_Work instructions_: The data below must be repeated exactly. Leave nothing out.

_Excerpted data_:
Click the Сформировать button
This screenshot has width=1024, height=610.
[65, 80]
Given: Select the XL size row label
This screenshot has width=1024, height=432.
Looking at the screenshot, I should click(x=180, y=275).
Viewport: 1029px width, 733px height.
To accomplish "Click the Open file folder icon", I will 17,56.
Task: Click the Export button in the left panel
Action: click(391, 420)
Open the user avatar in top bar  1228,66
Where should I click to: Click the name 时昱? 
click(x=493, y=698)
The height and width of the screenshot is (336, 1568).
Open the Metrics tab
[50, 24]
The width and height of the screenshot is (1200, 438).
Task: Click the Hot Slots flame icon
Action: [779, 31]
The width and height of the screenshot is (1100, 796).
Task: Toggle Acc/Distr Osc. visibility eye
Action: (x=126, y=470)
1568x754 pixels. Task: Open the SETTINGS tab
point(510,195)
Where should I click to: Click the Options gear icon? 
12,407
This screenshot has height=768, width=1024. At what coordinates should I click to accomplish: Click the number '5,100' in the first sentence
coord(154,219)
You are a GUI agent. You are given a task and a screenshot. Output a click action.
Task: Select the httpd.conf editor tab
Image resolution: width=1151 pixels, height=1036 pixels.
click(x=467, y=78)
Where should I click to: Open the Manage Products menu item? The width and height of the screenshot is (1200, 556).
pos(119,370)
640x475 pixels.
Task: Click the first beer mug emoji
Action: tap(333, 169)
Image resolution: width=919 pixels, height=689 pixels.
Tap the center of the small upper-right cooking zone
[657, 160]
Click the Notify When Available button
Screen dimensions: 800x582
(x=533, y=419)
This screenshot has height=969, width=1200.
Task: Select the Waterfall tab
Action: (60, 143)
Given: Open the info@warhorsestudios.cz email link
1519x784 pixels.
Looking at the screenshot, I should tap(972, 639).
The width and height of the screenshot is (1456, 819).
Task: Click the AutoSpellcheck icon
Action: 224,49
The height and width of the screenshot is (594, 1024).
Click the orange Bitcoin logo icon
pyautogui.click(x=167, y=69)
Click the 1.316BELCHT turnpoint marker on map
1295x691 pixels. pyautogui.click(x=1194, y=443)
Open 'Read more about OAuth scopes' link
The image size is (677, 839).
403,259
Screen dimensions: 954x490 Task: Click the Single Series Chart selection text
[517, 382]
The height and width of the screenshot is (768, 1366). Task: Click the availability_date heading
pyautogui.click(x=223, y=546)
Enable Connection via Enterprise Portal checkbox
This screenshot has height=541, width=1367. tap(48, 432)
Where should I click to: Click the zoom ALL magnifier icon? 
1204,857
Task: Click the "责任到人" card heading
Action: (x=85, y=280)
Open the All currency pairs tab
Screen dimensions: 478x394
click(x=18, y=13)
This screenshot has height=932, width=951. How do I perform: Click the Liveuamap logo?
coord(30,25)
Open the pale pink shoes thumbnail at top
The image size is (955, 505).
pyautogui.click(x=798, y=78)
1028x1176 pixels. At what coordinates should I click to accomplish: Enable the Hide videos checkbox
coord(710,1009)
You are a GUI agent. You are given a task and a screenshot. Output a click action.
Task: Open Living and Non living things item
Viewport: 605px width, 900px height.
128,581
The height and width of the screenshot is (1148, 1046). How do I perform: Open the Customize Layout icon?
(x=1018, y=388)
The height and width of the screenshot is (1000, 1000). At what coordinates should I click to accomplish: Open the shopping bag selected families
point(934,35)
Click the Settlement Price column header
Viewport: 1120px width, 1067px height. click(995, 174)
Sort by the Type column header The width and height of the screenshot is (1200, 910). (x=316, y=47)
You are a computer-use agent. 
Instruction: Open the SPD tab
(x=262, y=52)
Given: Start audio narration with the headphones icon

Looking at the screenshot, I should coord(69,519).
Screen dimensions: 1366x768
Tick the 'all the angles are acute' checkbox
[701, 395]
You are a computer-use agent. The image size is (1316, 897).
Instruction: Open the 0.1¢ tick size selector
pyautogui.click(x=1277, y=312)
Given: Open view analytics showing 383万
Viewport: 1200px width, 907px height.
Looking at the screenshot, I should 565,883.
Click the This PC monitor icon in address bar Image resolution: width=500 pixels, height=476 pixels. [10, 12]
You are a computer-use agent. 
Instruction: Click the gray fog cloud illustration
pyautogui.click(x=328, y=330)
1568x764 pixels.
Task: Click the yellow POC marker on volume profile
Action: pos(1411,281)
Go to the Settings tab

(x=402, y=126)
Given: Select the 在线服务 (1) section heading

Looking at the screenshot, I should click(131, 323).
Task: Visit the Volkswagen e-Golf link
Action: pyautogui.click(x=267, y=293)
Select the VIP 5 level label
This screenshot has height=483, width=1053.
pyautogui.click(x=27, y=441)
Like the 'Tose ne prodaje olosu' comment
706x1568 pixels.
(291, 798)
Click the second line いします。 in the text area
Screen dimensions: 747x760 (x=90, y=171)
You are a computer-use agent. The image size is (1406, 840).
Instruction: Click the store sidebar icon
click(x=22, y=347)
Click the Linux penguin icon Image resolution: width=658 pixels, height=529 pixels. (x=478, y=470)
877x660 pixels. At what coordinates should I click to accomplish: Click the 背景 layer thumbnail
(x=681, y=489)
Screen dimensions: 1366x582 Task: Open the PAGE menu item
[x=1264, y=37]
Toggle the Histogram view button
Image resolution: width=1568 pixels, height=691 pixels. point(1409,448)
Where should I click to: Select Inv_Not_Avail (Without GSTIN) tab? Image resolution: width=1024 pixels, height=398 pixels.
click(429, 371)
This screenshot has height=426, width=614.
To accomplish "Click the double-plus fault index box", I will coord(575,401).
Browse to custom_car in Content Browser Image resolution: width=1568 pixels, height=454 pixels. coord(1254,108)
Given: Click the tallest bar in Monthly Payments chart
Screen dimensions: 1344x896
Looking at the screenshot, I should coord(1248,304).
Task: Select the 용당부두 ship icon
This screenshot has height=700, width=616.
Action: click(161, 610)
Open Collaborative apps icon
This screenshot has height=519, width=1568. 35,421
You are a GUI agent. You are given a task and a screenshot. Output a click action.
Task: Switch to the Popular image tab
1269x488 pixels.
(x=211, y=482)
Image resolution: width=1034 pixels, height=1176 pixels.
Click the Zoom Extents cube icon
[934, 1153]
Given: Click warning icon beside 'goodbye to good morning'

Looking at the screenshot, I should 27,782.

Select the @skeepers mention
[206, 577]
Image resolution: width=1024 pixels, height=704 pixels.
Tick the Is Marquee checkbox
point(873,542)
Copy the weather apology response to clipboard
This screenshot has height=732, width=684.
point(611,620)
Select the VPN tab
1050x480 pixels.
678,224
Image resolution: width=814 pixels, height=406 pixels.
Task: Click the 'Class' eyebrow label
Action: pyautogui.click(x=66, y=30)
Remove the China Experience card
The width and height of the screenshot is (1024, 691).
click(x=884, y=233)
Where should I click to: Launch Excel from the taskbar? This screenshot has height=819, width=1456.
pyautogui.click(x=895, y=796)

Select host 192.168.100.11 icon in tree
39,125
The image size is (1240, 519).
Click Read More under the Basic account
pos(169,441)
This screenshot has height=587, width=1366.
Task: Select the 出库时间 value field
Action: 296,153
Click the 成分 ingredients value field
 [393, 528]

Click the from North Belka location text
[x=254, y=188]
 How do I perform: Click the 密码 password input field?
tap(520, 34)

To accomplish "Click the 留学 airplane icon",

_Result of the exercise_:
Click the Сформировать button
This screenshot has width=1024, height=610.
[65, 80]
Given: Select the XL size row label
This screenshot has width=1024, height=432.
Looking at the screenshot, I should click(x=180, y=275).
Viewport: 1029px width, 733px height.
To accomplish "Click the Open file folder icon", I will 17,56.
Task: Click the Export button in the left panel
Action: click(391, 420)
Open the user avatar in top bar  1228,66
Where should I click to: Click the name 时昱? 
click(x=493, y=698)
The height and width of the screenshot is (336, 1568).
Open the Metrics tab
[50, 24]
The width and height of the screenshot is (1200, 438).
Task: Click the Hot Slots flame icon
Action: [779, 31]
The width and height of the screenshot is (1100, 796).
Task: Toggle Acc/Distr Osc. visibility eye
Action: (x=126, y=470)
1568x754 pixels. Task: Open the SETTINGS tab
point(510,195)
Where should I click to: Click the Options gear icon? 
12,407
This screenshot has height=768, width=1024. At what coordinates should I click to accomplish: Click the number '5,100' in the first sentence
coord(154,219)
You are a GUI agent. You are given a task and a screenshot. Output a click action.
Task: Select the httpd.conf editor tab
Image resolution: width=1151 pixels, height=1036 pixels.
click(x=467, y=78)
Where should I click to: Open the Manage Products menu item? The width and height of the screenshot is (1200, 556).
pos(119,370)
640x475 pixels.
Task: Click the first beer mug emoji
Action: tap(333, 169)
Image resolution: width=919 pixels, height=689 pixels.
Tap the center of the small upper-right cooking zone
[657, 160]
Click the Notify When Available button
Screen dimensions: 800x582
(x=533, y=419)
This screenshot has height=969, width=1200.
Task: Select the Waterfall tab
Action: (60, 143)
Given: Open the info@warhorsestudios.cz email link
1519x784 pixels.
Looking at the screenshot, I should tap(972, 639).
The width and height of the screenshot is (1456, 819).
Task: Click the AutoSpellcheck icon
Action: 224,49
The height and width of the screenshot is (594, 1024).
Click the orange Bitcoin logo icon
pyautogui.click(x=167, y=69)
Click the 1.316BELCHT turnpoint marker on map
1295x691 pixels. pyautogui.click(x=1194, y=443)
Open 'Read more about OAuth scopes' link
The image size is (677, 839).
403,259
Screen dimensions: 954x490 Task: Click the Single Series Chart selection text
[517, 382]
The height and width of the screenshot is (768, 1366). Task: Click the availability_date heading
pyautogui.click(x=223, y=546)
Enable Connection via Enterprise Portal checkbox
This screenshot has height=541, width=1367. tap(48, 432)
Where should I click to: Click the zoom ALL magnifier icon? 
1204,857
Task: Click the "责任到人" card heading
Action: (x=85, y=280)
Open the All currency pairs tab
Screen dimensions: 478x394
click(x=18, y=13)
This screenshot has height=932, width=951. How do I perform: Click the Liveuamap logo?
coord(30,25)
Open the pale pink shoes thumbnail at top
The image size is (955, 505).
pyautogui.click(x=798, y=78)
1028x1176 pixels. At what coordinates should I click to accomplish: Enable the Hide videos checkbox
coord(710,1009)
You are a GUI agent. You are given a task and a screenshot. Output a click action.
Task: Open Living and Non living things item
Viewport: 605px width, 900px height.
128,581
The height and width of the screenshot is (1148, 1046). How do I perform: Open the Customize Layout icon?
(x=1018, y=388)
The height and width of the screenshot is (1000, 1000). At what coordinates should I click to accomplish: Open the shopping bag selected families
point(934,35)
Click the Settlement Price column header
Viewport: 1120px width, 1067px height. click(995, 174)
Sort by the Type column header The width and height of the screenshot is (1200, 910). (x=316, y=47)
You are a computer-use agent. 
Instruction: Open the SPD tab
(x=262, y=52)
Given: Start audio narration with the headphones icon

Looking at the screenshot, I should coord(69,519).
Screen dimensions: 1366x768
Tick the 'all the angles are acute' checkbox
[701, 395]
You are a computer-use agent. The image size is (1316, 897).
Instruction: Open the 0.1¢ tick size selector
pyautogui.click(x=1277, y=312)
Given: Open view analytics showing 383万
Viewport: 1200px width, 907px height.
Looking at the screenshot, I should 565,883.
Click the This PC monitor icon in address bar Image resolution: width=500 pixels, height=476 pixels. [10, 12]
You are a computer-use agent. 
Instruction: Click the gray fog cloud illustration
pyautogui.click(x=328, y=330)
1568x764 pixels.
Task: Click the yellow POC marker on volume profile
Action: pos(1411,281)
Go to the Settings tab

(x=402, y=126)
Given: Select the 在线服务 (1) section heading

Looking at the screenshot, I should click(131, 323).
Task: Visit the Volkswagen e-Golf link
Action: pyautogui.click(x=267, y=293)
Select the VIP 5 level label
This screenshot has height=483, width=1053.
pyautogui.click(x=27, y=441)
Like the 'Tose ne prodaje olosu' comment
706x1568 pixels.
(291, 798)
Click the second line いします。 in the text area
Screen dimensions: 747x760 (x=90, y=171)
You are a computer-use agent. The image size is (1406, 840).
Instruction: Click the store sidebar icon
click(x=22, y=347)
Click the Linux penguin icon Image resolution: width=658 pixels, height=529 pixels. (x=478, y=470)
877x660 pixels. At what coordinates should I click to accomplish: Click the 背景 layer thumbnail
(x=681, y=489)
Screen dimensions: 1366x582 Task: Open the PAGE menu item
[x=1264, y=37]
Toggle the Histogram view button
Image resolution: width=1568 pixels, height=691 pixels. point(1409,448)
Where should I click to: Select Inv_Not_Avail (Without GSTIN) tab? Image resolution: width=1024 pixels, height=398 pixels.
click(429, 371)
This screenshot has height=426, width=614.
To accomplish "Click the double-plus fault index box", I will coord(575,401).
Browse to custom_car in Content Browser Image resolution: width=1568 pixels, height=454 pixels. coord(1254,108)
Given: Click the tallest bar in Monthly Payments chart
Screen dimensions: 1344x896
Looking at the screenshot, I should coord(1248,304).
Task: Select the 용당부두 ship icon
This screenshot has height=700, width=616.
Action: click(161, 610)
Open Collaborative apps icon
This screenshot has height=519, width=1568. 35,421
You are a GUI agent. You are given a task and a screenshot. Output a click action.
Task: Switch to the Popular image tab
1269x488 pixels.
(x=211, y=482)
Image resolution: width=1034 pixels, height=1176 pixels.
Click the Zoom Extents cube icon
[934, 1153]
Given: Click warning icon beside 'goodbye to good morning'

Looking at the screenshot, I should 27,782.

Select the @skeepers mention
[206, 577]
Image resolution: width=1024 pixels, height=704 pixels.
Tick the Is Marquee checkbox
point(873,542)
Copy the weather apology response to clipboard
This screenshot has height=732, width=684.
point(611,620)
Select the VPN tab
1050x480 pixels.
678,224
Image resolution: width=814 pixels, height=406 pixels.
Task: Click the 'Class' eyebrow label
Action: pyautogui.click(x=66, y=30)
Remove the China Experience card
The width and height of the screenshot is (1024, 691).
click(x=884, y=233)
Where should I click to: Launch Excel from the taskbar? This screenshot has height=819, width=1456.
pyautogui.click(x=895, y=796)

Select host 192.168.100.11 icon in tree
39,125
The image size is (1240, 519).
Click Read More under the Basic account
pos(169,441)
This screenshot has height=587, width=1366.
Task: Select the 出库时间 value field
Action: 296,153
Click the 成分 ingredients value field
 [393, 528]

Click the from North Belka location text
[x=254, y=188]
 How do I perform: Click the 密码 password input field?
tap(520, 34)

To accomplish "Click the 留学 airplane icon",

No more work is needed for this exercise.